--- SELECTED PASSAGE ---
##############################

Centre for Contemporary Chinese Studies, the University of Melbourne
—————-
CHINA’S BELT AND ROAD INITIATIVE IN EUROPE
Dr Gudrun Wacker — German Institute for International and Security Affairs (Berlin)
Thursday 6 September 2018, 5:30 – 7:00pm
Theatre 1, Old Geology (Building 155), The University of Melbourne
The initial response of the EU and European member states to Xi Jinping’s launch of the Silk Road Economic Belt and the 21st Century Maritime Silk Road was quite positive. A platform to explore options for cooperation between China and the EU was formally established in Brussels in 2015. While some projects have been conducted successfully (some of which had already been underway before BRI was launched), China’s initiative and more specifically the way has been implemented has raised some concerns in Europe. These concerns go beyond BRI and have to be seen in the broader context of China’s increased presence and growing influence within the EU and its immediate neighborhood. This presentation will address the following questions: How is the Belt and Road Initiative seen in Europe? What has been its impact so far? Where do EU interests converge with and diverge from China’s? What role does the 16+1 process (i.e. a group of 11 Eastern European EU member states, 5 aspirants to EU membership and China) play? What did this year’s EU-China summit bring? What is and what should be the way forward for the EU?
PARALLEL GOVERNANCE IN CHINA: THE CASE OF DISASTER RELIEF
Dr Fengshi Wu — Centre for Contemporary Chinese Studies (University of Melbourne)
Thursday 13 September 2018, 5:30 – 7:00pm
Theatre 1, Old Geology (Building 155), The University of Melbourne
When natural disasters strike, which channels do people in China seek for urgent relief and to spread the information? In this talk, Dr Wu will discuss research based on field work and interviews since 2009 which finds that during crisis time, non-governmental actors carry out relief missions effectively in parallel with state agencies in many parts of China. A highly networked and capable non-governmental organisation (NGO) community in disaster relief has emerged, operated across-regions and established a system of self-governance in the country. Similar evidence can also be found in the fields of monitoring and suing environmental pollution, reforming regulations for rare disease patients and building alternative educational facilities. The talk will focus on the field of disaster relief, but also try to explain how seemingly powerless NGOs can break down state monopoly over information management, donation, and effective governing of public affairs. Case evidence seems to point out that NGOs and other types of non-state actors can build up a de facto governing mechanism, given all the suitable conditions, to replaces many of the state functions and even makes the state obsolete in some cases.

##############################

--- PROVIDED DATA ---
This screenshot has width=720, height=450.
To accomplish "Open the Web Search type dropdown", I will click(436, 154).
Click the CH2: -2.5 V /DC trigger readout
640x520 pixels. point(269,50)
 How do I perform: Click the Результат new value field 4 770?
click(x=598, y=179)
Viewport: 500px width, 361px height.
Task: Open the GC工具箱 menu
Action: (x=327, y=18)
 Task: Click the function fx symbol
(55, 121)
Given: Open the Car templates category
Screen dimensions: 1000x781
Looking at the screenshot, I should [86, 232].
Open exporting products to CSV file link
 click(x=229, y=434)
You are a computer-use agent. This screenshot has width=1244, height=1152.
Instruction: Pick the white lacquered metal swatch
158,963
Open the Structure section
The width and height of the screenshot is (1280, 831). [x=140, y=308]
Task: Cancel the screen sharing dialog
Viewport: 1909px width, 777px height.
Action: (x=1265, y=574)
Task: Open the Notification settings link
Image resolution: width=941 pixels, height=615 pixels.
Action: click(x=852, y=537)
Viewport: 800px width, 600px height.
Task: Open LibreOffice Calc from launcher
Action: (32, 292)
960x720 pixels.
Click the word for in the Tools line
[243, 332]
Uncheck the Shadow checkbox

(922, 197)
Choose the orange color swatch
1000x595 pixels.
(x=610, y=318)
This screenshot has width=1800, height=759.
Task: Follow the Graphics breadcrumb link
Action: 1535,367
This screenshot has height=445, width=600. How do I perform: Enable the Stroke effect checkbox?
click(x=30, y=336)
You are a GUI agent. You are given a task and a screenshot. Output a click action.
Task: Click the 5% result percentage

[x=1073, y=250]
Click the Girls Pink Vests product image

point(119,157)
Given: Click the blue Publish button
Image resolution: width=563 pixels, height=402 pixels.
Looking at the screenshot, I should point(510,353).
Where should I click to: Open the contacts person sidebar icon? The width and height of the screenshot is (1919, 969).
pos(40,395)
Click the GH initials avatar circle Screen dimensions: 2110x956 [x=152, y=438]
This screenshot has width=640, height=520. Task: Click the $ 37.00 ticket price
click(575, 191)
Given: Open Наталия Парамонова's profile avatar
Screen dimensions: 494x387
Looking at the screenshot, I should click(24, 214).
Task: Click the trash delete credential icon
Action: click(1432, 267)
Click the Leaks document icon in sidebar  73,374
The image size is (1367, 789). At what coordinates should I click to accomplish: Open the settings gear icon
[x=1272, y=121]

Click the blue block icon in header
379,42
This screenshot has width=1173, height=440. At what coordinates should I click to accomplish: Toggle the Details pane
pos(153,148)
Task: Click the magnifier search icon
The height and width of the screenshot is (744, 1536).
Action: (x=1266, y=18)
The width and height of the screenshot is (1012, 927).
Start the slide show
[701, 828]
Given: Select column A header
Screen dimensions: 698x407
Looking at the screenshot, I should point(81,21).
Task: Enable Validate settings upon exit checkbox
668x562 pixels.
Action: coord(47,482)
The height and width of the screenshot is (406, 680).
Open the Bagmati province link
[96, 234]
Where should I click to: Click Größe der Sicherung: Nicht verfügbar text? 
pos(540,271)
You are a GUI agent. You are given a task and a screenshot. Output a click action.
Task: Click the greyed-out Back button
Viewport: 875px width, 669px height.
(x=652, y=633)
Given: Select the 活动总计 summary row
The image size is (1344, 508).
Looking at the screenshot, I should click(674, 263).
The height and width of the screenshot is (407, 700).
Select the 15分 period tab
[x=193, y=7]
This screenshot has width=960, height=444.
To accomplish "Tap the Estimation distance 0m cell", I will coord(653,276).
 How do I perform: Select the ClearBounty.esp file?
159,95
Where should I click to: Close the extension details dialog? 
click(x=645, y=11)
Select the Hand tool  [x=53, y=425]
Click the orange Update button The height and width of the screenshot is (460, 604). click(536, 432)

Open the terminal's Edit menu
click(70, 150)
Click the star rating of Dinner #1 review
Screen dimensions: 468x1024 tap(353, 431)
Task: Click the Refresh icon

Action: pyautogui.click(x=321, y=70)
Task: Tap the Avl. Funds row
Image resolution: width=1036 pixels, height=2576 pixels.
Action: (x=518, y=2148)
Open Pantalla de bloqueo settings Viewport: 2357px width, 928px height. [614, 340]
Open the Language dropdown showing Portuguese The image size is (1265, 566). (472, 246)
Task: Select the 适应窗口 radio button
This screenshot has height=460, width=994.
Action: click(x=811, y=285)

##############################

--- TASK BRIEF ---
Copy out the Centre for Contemporary Chinese Studies seminar listings above in full, without changing a word.

--- SOLUTION ---
Centre for Contemporary Chinese Studies, the University of Melbourne
—————-
CHINA’S BELT AND ROAD INITIATIVE IN EUROPE
Dr Gudrun Wacker — German Institute for International and Security Affairs (Berlin)
Thursday 6 September 2018, 5:30 – 7:00pm
Theatre 1, Old Geology (Building 155), The University of Melbourne
The initial response of the EU and European member states to Xi Jinping’s launch of the Silk Road Economic Belt and the 21st Century Maritime Silk Road was quite positive. A platform to explore options for cooperation between China and the EU was formally established in Brussels in 2015. While some projects have been conducted successfully (some of which had already been underway before BRI was launched), China’s initiative and more specifically the way has been implemented has raised some concerns in Europe. These concerns go beyond BRI and have to be seen in the broader context of China’s increased presence and growing influence within the EU and its immediate neighborhood. This presentation will address the following questions: How is the Belt and Road Initiative seen in Europe? What has been its impact so far? Where do EU interests converge with and diverge from China’s? What role does the 16+1 process (i.e. a group of 11 Eastern European EU member states, 5 aspirants to EU membership and China) play? What did this year’s EU-China summit bring? What is and what should be the way forward for the EU?
PARALLEL GOVERNANCE IN CHINA: THE CASE OF DISASTER RELIEF
Dr Fengshi Wu — Centre for Contemporary Chinese Studies (University of Melbourne)
Thursday 13 September 2018, 5:30 – 7:00pm
Theatre 1, Old Geology (Building 155), The University of Melbourne
When natural disasters strike, which channels do people in China seek for urgent relief and to spread the information? In this talk, Dr Wu will discuss research based on field work and interviews since 2009 which finds that during crisis time, non-governmental actors carry out relief missions effectively in parallel with state agencies in many parts of China. A highly networked and capable non-governmental organisation (NGO) community in disaster relief has emerged, operated across-regions and established a system of self-governance in the country. Similar evidence can also be found in the fields of monitoring and suing environmental pollution, reforming regulations for rare disease patients and building alternative educational facilities. The talk will focus on the field of disaster relief, but also try to explain how seemingly powerless NGOs can break down state monopoly over information management, donation, and effective governing of public affairs. Case evidence seems to point out that NGOs and other types of non-state actors can build up a de facto governing mechanism, given all the suitable conditions, to replaces many of the state functions and even makes the state obsolete in some cases.